I thought that if a c pointer pointing to a char array was incremented then it would point to the next element in that array. But when I tried this I found that I had to increment it twice. Trying the increment using sizeof(char) I found that adding the size of a char was too much so it had to be divided by two.

#include <stdio.h>

int main(int argc, char * argv[]){
   char *pi;
   int i;
   pi = argv[1];
   printf("%d args.\n",argc-1);
   printf("input: ");
   for(i=0;i<argc-1;i++){
      printf("%c, ",*pi);
      /*The line below increments pi by 1 char worth of bytes */
      //pi+=sizeof(pi)/2;
      /* An alternative to the above line is putting pi++ twice - why? */
      pi++;
      pi++;
   }
   printf("\n");
   return 0;
}

Am I doing something wrong? or am I misunderstanding the method of incrementing pointers?

+2  A: 

If you have a pointer ptr of type T* and you add N, then the pointer will be advanced by N * sizeof (*ptr) or equivalent N * sizeof (T) bytes. You simply forgot to dereference pi. So what you got with sizeof (pi) was the sizeof of the char*, but not the sizeof of a char. Your line was equivalent to pi+=sizeof(char*)/2; Pointers on your platform are 4 bytes big. Thus in effect you did pi+=2;. Write pi+=2 if you want to increment 2 times. Note that char has an sizeof of 1 by definition. You don't need to do sizeof (char), it is always 1.

Johannes Schaub - litb
+19  A: 

sizeof(char) is guaranteed to be 1, but sizeof(char*) isn't.

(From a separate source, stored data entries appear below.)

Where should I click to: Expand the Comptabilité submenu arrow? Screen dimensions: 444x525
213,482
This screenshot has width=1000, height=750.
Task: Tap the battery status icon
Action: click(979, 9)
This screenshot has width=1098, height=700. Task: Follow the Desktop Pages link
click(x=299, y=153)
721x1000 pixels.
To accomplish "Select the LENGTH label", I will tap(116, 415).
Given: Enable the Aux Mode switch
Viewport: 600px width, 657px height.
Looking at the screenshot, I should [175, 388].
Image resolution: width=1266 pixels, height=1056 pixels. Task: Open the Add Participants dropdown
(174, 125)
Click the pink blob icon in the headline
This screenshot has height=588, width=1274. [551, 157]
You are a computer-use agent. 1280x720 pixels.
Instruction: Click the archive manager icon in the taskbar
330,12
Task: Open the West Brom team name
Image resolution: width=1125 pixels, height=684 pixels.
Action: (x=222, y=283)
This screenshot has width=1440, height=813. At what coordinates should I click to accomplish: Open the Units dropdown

Nevertheless, your function only works by accident.

For example, try calling it with the following parameters:

abc defg

This will yield:

2 args.
input: a, c,

which is plain wrong. The problem is you are incrementing a pointer to the element 1 of argv instead of a pointer to argv.

Try this:

#include <stdio.h>

int main(int argc, char * argv[]){
   char **pi;
   int i;

   pi = argv + 1;
   printf("%d args.\n",argc-1);
   printf("input: ");
   for(i=0;i<argc-1;i++){
      printf("%c, ",**pi);
      pi++;
   }
   printf("\n");
   return 0;
}

This will print the first character of every argument:

2 args.
input: a, d,
phihag
+1  A: 

sizeof(pi) is returning the size of (char*), which is the type of pi (a pointer, probably two, four, or eight bytes). sizeof(char) will return 1.

However, another thing to understand is that whenever you increment a pointer by a number (e.g.: pi += sizeof(char); pi++; etc.) you are incrementing the pointer by the base size anyways. So:

int *ipointer = &int_array[0];
ipointer += 2;

will actually increment ipointer by 2 times sizeof int.

Another thing you seem to be doing wrong is pointing pi at the first argument, and then looping through all the arguments. If you want to loop through the arguments, try something like this:

for (i = 1; i < argc; i++) {
    pi = argv[i];
    // ... do something with pi
}
Avi
Robert Gamble
Thanks, Robert! You're right, of course; I have fixed the post.